With a number now attached to its name, No. 22 Ohio State has only to look at its opponent Wednesday night for a lesson on how to handle newfound pressure.
It was a season ago that Northwestern found itself the darling of the national spotlight as coach Chris Collins guided the Wildcats to their first NCAA Tournament appearance. That team finished the regular season 21-10, won two Big Ten tournament games and then its first-ever NCAA Tournament game before losing to eventual national runner-up Gonzaga.
Nineteen games into a season with most of their major contributors back, the Wildcats are 11-8 and considered a long shot to return to the tournament.
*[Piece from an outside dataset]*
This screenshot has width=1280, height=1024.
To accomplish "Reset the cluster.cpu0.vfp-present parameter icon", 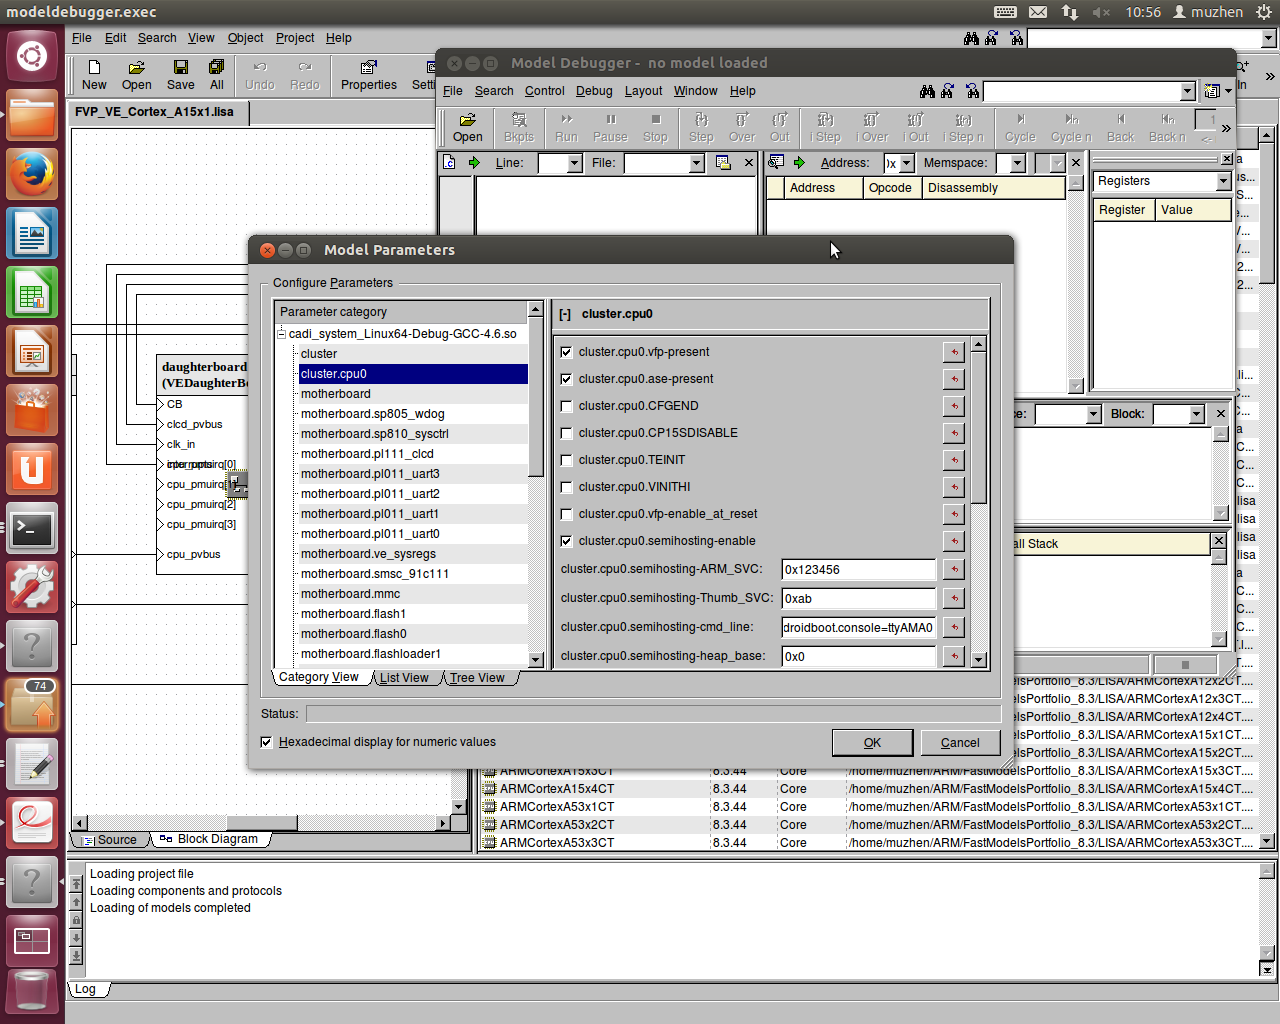I will (954, 352).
The transition from the lion to the zebra hasn’t gone easily, and Collins said as much on a Big Ten teleconference in mid-December when his team was 5-4.
“You can’t lose sight of the things that you did when you were the hunter, when you were trying to gain that respect, that chip on your shoulder, that edge, that competitive spirit,” he said. “Those are such big qualities with winning teams. That’s something that maybe we lost a little bit of that edge we had, and all of a sudden you learn some lessons early in the season.”
The question, which will start to be answered Wednesday, is how a similar reversal in fortunes will affect the Buckeyes. Winners of five straight and 10 of their last 11 games, they climbed into the national rankings for the first time since the tail end of Jae’Sean and Keita Bates-Diop’s freshman seasons.
Ohio State’s last 90 games have been played as an unranked team. Coach Chris Holtmann said the addition of two numbers by the team’s name wasn’t addressed specifically with the players, although the possibility was briefly broached after beating No. 1 Michigan State on Jan. 7.
“I hope that our guys feel confident in what we can be,” he said. “If I felt like it got us something at this point outside of maybe some attention, I’d be happier. But right now, we’ve got a lot of work ahead of us and we’ve got to earn whatever we get.”
The realistic understanding, he said, is that the Buckeyes might expect stiffer competition.
“I think our guys are going to need to be prepared for that,” he said. “We’ll see if we can handle that. We’ve got a really full week ahead of us, but given where we’re at, that’s to be expected. We’re going to get a lot of peoples’ best shot.”
With two-thirds of the Big Ten season still ahead, the national ranking means little from a tangible perspective. But for players such as sophomore Andre Wesson, a Westerville South graduate, it offers a little validation.
“Can’t really put (it) into words,” he said. “Just growing up in Columbus, always hearing about Ohio State and the down years we’ve had, people talking bad about us, it’s just good to be ranked again and have people talking (positively) about us again.”